Match characters that happen multiple times
To let the gnome know what to do with the characters that are present one or multiple consecutive times we should add a plus sign ( + ) to the character!
let unnecessaryAmount = "Mississippi"
let myRegEx = /[s+]/g
unnecessaryAmount.match(myRegEx)
//(4) ["s", "s", "s", "s"]
Wow! Pretty cool, thanks for letting me know. But what do i do with those that happen zero or more times then? - the gnome asks.
Match characters that happen zero times
We can use the asterisk ( * ) character!
let randomString = " Hashnooooooode"
let myRegEx = /no*/
randomString.match(myRegEx) // ["nooooooo"]
Even lazy gnomes can help us find matching characters!
Lazy matching
This helps us find the smallest part of the string that matches the RegEx! You do this by adding a question mark ( ? ) .
let text = "Hashnode"
let myRegEx = /ha[b-z]?/i
// this is asking to look for ha and [any matching letter of the alphabet from b to z]
//? smallest match the gnome find and
//ignoring case
text.match(myRegEx) // ["Has"]
Checkpoint! 🏖️
Wow! This has been a lot, the gnomes are so happy to be here with us!
While they're having some water let's review what we've seen so far!
You don't need to know exactly what characters you're looking for with ( . ) -> /Ha./
You can search for the same character with multiple possibilities with ( [ ] ) -> [aeiou]
You can avoid typing each character using the hyphen character ( - ) -> [a-u]
You can also match numbers with the hyphen character ( - ) -> /[0-5]/
Can match letters AND numbers /[a-z0-9]/
For negative character sets (those that you don't want to match) use ( ^ ) -> /[^aeiou]/
For consecutive characters we can match them with ( + ) -> /a+/
For those that happen zero or more times we use an asterisk -> /no*/
Lazy matching helps us find the smallest part of a string possible using ( ? ) -> /ha?/
All good? Don't forget to grab your 🍹 and be on your way, my friend!
Let me show you a little shortcut we can use with the gnomes.

==========

## What this exercise asks
(1) In the regex tutorial, which character do you add to get lazy matching?
(2) Carry on the regex tutorial from its last line.
The material after the regex tutorial has no connection to it.

## Dataset
==========

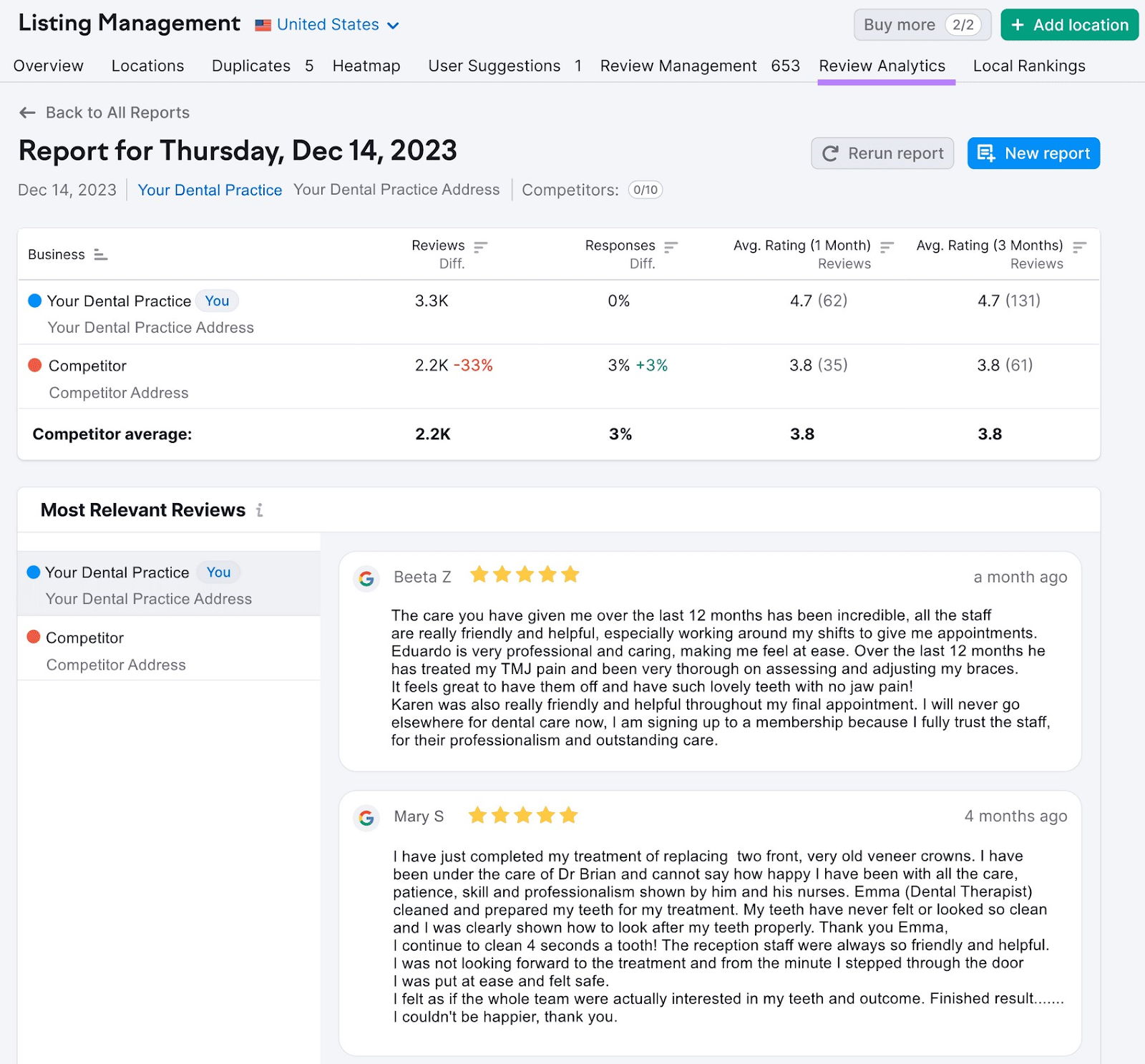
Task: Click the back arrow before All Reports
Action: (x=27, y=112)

==========

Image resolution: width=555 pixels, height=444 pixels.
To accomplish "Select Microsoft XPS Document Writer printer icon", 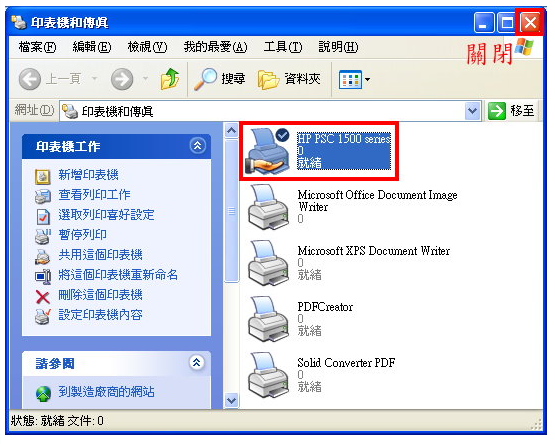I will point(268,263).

==========

## Answers to the tasks
(1) A question mark (?).

(2)
Shorthand Character Classes
Writing the range for Regular Expressions can be both useful and laborious (like the ones we've done in alphabetical order), so in an effort to make this problem better Shorthand Character Classes were created to make writing RegEx much easier.
Let's meet them!
Match the beginning of string patterns
Remember how we use ( ^ ) to match characters we don't want? We can also use it to match the beginning of strings!
let hashnodeStr = "Hashnode is a supportive platform"
let myRegEx = /^Hashnode/
myRegEx.test(hashnodeStr) //true
let hashnodeStr = "Try and find Hashnode now"
let myRegEx = /^Hashnode/
myRegEx.test(hashnodeStr) //false
If we can find the beginning, the gnomes reached the conclusion we can also find the end of strings!
Match the end of string patterns
We can do this by using the dollar sign ( $ ) character.
let hashnodeStr = "Hashnode is a supportive platform"
let myRegEx = /platform$/
myRegEx.test(hashnodeStr) // true
Match all letters and numbers
But Yuri, we already do that with ( - ) .
We do! But we can find matches for BOTH uppercase and lowercase characters PLUS numbers just adding \w . The character goes in lowercase.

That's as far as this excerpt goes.